NB: There are four alternative covers to this publication.

 

Image Ventriloquism and the Visual Primer

 David Campany

The profusion of pictures generated by the advent of photography, and multiplied by the mass media, has presented great possibilities and challenges for art. For over a century now, many different artists have felt compelled to chart the vast and generalized image culture of their times. The list would include figures as diverse László Moholy-Nagy, Walker Evans, Andy Warhol, Gerhard Richter, John Baldessari, Hans-Peter Feldmann, Martha Rosler, Richard Prince, Cindy Sherman, Wolfgang Tillmans, Mishka Henner and Thomas Ruff. Each has been fascinated with, and often troubled by, what images are and what our engagement with them can be. Aesthetic, psychological, and ideological, this troubled fascination has also led to difficult questions about the relations between art, technology and popular culture.

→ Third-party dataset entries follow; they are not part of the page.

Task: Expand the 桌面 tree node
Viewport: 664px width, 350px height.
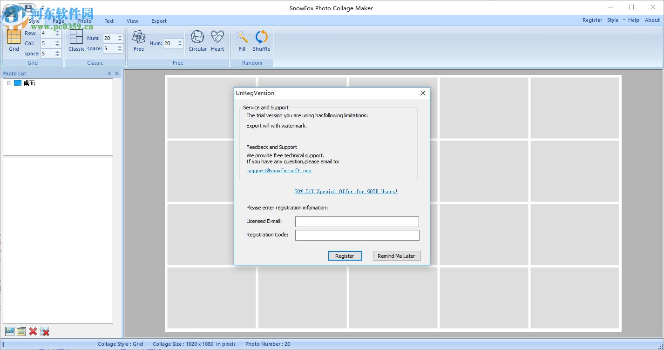Action: coord(9,83)
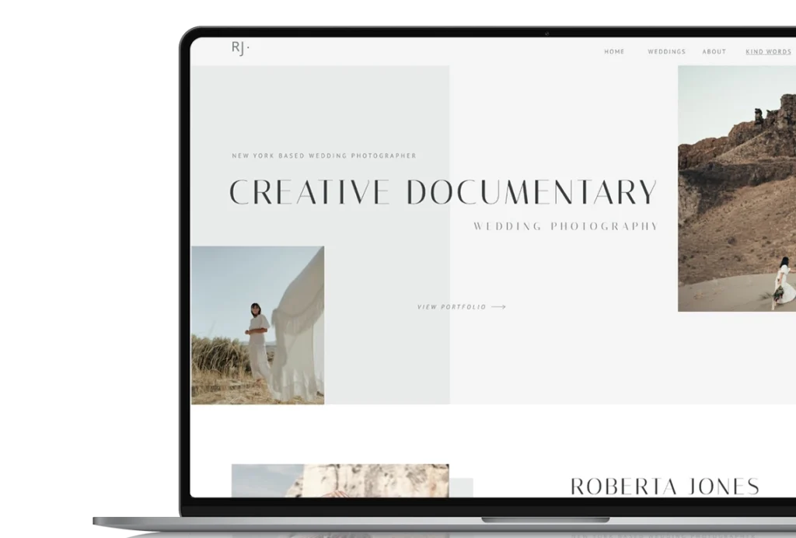Open the photo of woman with flowing fabric

tap(257, 325)
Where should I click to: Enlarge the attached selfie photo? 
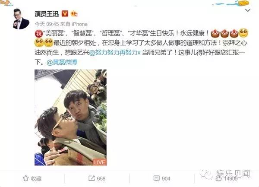(70, 117)
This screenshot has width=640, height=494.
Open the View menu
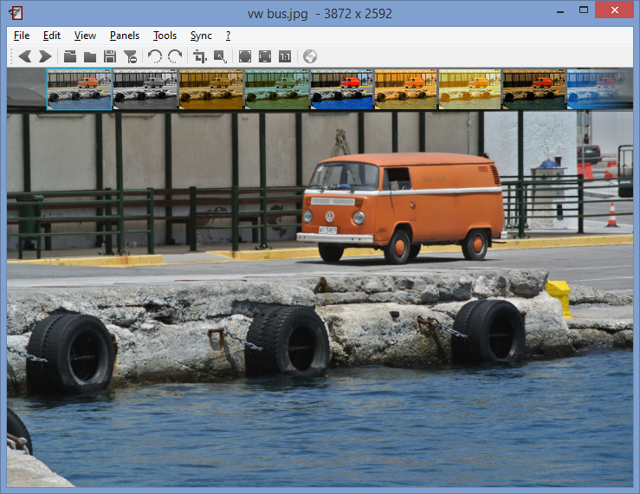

At first glance, Thomas Ruff’s four-decade engagement with the photographic image appears remarkably varied. It runs from formal and carefully crafted photographs of domestic interiors, to the appropriation and re-presentation of old new photographs; from highly detailed portraits made with a large format camera, to blow-ups of low resolution image files found online; from the slow and considered photography of urban buildings, to the manipulation of images beamed back from the surface of Mars; from resolutely analogue photographic practices to computer generated images that stretch the definition of photography to breaking point.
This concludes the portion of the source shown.